Matagal é a prova de que a prefa não limpa a vala há meses

A manicure Luana Moraes dos Santos, 17 anos, não aguenta mais a fedentina de uma vala aberta na rua Amora, no bairro Sertãozinho, em Bombinhas. O buraco recebe a bostalhada de toda a vizinhança e deixa uma catingueira danada, além de ser criadouro de tudo quanto é bicho.
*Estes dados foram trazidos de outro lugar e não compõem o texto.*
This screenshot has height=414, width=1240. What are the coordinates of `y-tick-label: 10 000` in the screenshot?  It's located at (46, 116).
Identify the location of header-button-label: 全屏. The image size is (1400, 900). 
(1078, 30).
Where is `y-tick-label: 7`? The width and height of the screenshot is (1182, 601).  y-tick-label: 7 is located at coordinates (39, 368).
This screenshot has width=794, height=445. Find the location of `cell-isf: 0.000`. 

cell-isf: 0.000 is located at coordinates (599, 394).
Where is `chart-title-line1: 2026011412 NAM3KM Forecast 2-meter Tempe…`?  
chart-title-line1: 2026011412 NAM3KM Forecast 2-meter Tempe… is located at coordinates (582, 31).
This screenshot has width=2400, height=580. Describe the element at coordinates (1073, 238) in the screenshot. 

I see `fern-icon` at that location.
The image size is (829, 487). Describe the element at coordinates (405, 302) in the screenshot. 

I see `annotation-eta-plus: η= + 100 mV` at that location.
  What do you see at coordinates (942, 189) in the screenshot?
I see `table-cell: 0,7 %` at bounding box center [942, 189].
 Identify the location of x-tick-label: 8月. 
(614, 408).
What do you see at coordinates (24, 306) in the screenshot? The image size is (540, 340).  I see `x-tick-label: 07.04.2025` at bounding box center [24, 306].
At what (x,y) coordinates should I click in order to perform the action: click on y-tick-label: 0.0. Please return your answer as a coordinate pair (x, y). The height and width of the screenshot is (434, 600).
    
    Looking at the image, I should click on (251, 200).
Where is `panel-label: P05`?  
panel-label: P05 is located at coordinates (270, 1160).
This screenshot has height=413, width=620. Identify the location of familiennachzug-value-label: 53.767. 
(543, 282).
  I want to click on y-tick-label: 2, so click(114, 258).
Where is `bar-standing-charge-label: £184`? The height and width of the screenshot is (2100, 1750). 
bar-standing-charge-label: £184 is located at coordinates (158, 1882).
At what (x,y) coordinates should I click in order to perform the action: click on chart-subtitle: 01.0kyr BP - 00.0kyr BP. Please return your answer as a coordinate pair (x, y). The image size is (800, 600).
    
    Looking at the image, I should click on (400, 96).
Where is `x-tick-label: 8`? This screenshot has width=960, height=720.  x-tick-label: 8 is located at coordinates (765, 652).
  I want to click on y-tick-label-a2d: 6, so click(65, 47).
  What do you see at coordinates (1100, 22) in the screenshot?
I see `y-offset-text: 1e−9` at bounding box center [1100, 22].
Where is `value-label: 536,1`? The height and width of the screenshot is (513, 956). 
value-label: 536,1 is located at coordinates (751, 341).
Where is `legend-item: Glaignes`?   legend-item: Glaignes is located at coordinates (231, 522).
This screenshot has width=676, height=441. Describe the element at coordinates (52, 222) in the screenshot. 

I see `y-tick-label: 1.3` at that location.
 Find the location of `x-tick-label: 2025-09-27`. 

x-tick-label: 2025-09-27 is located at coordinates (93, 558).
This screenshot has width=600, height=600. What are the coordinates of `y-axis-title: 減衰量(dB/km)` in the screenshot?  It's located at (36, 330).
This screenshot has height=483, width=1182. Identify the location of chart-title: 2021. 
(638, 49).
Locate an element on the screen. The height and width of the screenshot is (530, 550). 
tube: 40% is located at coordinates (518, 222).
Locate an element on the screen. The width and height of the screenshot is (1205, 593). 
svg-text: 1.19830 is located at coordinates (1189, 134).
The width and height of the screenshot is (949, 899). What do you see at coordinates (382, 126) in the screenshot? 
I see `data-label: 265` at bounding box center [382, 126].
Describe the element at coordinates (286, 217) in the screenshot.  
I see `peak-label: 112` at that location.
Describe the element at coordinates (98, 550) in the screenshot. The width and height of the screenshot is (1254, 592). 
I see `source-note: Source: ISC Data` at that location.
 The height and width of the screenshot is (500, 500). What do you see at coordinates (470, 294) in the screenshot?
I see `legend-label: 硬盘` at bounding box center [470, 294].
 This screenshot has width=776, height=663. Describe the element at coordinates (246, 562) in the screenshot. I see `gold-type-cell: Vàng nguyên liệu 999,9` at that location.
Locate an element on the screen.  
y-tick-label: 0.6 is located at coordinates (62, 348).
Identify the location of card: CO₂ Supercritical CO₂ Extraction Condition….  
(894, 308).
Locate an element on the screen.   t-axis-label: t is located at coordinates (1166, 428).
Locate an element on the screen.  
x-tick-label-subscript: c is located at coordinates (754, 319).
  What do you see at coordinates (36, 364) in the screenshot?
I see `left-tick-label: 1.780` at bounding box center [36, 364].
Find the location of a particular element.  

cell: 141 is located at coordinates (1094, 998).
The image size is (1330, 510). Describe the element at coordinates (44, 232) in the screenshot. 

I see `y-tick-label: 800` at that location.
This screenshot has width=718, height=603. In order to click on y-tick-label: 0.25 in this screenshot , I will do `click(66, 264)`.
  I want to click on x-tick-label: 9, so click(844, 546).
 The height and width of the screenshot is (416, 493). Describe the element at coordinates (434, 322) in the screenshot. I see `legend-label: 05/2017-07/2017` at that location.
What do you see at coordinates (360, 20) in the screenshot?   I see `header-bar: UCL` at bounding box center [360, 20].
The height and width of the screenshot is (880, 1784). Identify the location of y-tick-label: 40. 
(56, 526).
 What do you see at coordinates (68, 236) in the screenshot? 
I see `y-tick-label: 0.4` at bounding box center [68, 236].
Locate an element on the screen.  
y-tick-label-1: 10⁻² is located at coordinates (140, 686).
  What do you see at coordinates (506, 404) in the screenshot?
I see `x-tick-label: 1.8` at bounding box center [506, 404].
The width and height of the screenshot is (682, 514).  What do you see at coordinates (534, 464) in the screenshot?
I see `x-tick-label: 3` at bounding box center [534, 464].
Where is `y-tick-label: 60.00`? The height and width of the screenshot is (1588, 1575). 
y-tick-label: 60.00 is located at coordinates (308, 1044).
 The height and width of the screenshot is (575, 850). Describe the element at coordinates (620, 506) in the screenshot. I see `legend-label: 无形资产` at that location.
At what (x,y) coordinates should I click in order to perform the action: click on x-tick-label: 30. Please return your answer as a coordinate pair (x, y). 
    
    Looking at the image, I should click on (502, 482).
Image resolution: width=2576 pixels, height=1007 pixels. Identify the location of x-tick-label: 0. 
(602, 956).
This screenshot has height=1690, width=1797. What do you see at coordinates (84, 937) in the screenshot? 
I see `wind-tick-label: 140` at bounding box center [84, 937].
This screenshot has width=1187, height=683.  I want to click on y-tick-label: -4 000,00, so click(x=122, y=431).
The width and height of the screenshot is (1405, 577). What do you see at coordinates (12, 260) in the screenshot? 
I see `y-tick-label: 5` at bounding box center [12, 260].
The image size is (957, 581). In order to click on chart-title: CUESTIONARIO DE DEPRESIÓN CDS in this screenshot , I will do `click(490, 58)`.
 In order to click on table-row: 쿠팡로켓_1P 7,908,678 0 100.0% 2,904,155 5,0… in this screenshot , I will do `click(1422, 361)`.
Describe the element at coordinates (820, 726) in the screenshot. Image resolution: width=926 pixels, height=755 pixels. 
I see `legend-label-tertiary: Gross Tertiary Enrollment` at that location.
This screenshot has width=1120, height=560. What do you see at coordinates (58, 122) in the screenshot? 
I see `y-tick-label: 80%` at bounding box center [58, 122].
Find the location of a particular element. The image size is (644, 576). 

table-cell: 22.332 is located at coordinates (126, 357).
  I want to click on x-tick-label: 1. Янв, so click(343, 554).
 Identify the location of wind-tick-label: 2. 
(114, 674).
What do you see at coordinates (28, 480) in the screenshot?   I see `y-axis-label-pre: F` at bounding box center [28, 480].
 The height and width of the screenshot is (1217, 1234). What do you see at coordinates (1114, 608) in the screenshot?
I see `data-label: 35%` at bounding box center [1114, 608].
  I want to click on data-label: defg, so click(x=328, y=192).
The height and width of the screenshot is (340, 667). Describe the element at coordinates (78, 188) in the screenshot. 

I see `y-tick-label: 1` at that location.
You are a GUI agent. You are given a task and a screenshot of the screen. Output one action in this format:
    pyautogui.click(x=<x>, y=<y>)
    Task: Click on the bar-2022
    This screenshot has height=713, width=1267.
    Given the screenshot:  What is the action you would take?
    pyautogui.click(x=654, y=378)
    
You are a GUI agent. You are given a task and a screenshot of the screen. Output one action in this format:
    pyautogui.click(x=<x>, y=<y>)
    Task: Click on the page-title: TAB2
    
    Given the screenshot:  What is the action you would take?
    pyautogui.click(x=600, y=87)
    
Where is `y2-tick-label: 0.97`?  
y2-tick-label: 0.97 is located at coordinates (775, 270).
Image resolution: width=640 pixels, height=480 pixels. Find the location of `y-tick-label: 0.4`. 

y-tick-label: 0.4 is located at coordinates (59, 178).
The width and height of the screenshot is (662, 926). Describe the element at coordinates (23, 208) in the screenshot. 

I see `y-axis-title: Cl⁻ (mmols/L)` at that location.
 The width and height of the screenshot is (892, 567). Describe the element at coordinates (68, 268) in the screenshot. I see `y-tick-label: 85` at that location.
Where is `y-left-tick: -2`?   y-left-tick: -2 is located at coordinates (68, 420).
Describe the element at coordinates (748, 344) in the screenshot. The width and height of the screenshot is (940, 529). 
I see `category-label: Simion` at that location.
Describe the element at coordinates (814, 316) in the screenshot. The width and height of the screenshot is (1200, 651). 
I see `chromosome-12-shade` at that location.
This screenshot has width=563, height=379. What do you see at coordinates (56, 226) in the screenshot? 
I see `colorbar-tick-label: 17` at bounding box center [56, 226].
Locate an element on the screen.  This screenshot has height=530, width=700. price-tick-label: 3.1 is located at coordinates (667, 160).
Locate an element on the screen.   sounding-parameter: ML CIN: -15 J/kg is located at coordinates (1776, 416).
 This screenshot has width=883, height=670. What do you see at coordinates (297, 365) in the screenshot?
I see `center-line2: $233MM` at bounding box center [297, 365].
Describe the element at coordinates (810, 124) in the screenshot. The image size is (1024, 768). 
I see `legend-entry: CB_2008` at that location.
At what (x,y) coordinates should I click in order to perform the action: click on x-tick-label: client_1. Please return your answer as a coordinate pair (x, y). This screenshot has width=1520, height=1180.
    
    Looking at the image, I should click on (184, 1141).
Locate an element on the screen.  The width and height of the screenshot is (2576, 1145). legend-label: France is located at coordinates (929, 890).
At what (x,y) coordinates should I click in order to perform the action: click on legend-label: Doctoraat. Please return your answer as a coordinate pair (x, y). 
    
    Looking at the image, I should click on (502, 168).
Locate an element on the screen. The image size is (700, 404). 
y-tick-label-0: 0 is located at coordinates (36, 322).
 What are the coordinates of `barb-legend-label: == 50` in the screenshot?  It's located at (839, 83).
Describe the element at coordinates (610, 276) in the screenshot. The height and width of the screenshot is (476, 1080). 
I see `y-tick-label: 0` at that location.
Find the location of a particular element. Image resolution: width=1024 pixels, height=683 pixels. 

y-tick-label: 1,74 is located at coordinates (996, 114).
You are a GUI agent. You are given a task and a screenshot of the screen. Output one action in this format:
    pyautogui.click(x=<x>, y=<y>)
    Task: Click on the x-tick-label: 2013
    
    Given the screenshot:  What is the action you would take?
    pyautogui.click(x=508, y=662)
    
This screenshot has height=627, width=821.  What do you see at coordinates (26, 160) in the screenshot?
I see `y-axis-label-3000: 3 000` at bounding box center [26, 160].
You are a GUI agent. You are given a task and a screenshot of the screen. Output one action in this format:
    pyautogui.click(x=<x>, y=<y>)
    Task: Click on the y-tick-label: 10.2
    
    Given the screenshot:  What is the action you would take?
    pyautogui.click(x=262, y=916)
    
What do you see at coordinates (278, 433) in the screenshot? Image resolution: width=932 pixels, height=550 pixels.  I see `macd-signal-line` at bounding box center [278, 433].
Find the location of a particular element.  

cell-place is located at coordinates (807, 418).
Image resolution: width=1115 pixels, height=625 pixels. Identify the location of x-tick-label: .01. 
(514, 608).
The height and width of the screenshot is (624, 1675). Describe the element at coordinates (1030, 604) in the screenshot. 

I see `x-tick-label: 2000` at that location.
Moradores da região contam que no início do ano os abobrões da prefa prometaram dar um jeito no problema, mas até agora nem um desinfetante foi jogado por lá pra ver se aliviava o futum.

Luana explica que a cagada maior rola porque a vala recebe o esgoto de várias ruas da vizinhança. A merdalhada desemboca por lá e fica catingando só na rua onde a manicure vive. ?Foram lá abrir pra dar jeito e até agora não taparam. Tá criando sapo e deixa um cheiro insuportável. Não dá pra viver lá?, reclama.

A vizinha de Luana, C. M. F. B., 33, diz que ali é uma espécie de brejo e por mais que os moradores tenham fossa pra filtrar a nojeirada, os dejetos chegam até a voltar pras residências, já que o solo é úmido demais. A mulher conta que tem vezes que seu quintal enche com o lodo do esgoto. ?Assim que a nova administração assumiu, prometeu que neste ano resolveriam o problema aqui, mas disseram que não fizeram ainda porque havia coisas muito mais importantes a serem feitas?, lembra.

Há uns meses o povão que vive por lá até estudou a possibilidade de dividir com a prefa a colocação de tubos e acabar com a tranqueira do local, mas a obra custaria caro demais pro bolso do pessoal, que deu pra trás e deixou a ideia de lado.

O perrengue dos moradores da região não deverá acabar tão cedo. Jorge Barbosa da Silva, secretário de obras, alega que a cidade não conta com um sistema de tubulações decente e por isso a prefa teve que correr atrás do preju depois da enchente e buscou fazer um levantamento dos locais críticos da city.

Foi contratada a empresa Unidec, de Curitiba, que fez um estudo de macrodrenagem e bolou um diagnóstico em que foram sugeridas formas de readequação pras áreas feiosas. ?Vai ser feito o trabalho em cima daquele projeto, porque antes era feito um trabalho sem controle e por isso sofremos tanto com as enchentes?, justifica.

A obra tá avaliada em cerca de R$ 150 milhões, grana que o município terá que pedinchar pra dar conta de tudo. ?Não é uma coisa pra já. É uma coisa que está se estudando. A gente precisa angariar recursos da União primeiro?, siplica a secretária de Planejamento, Walkiria Mauzer.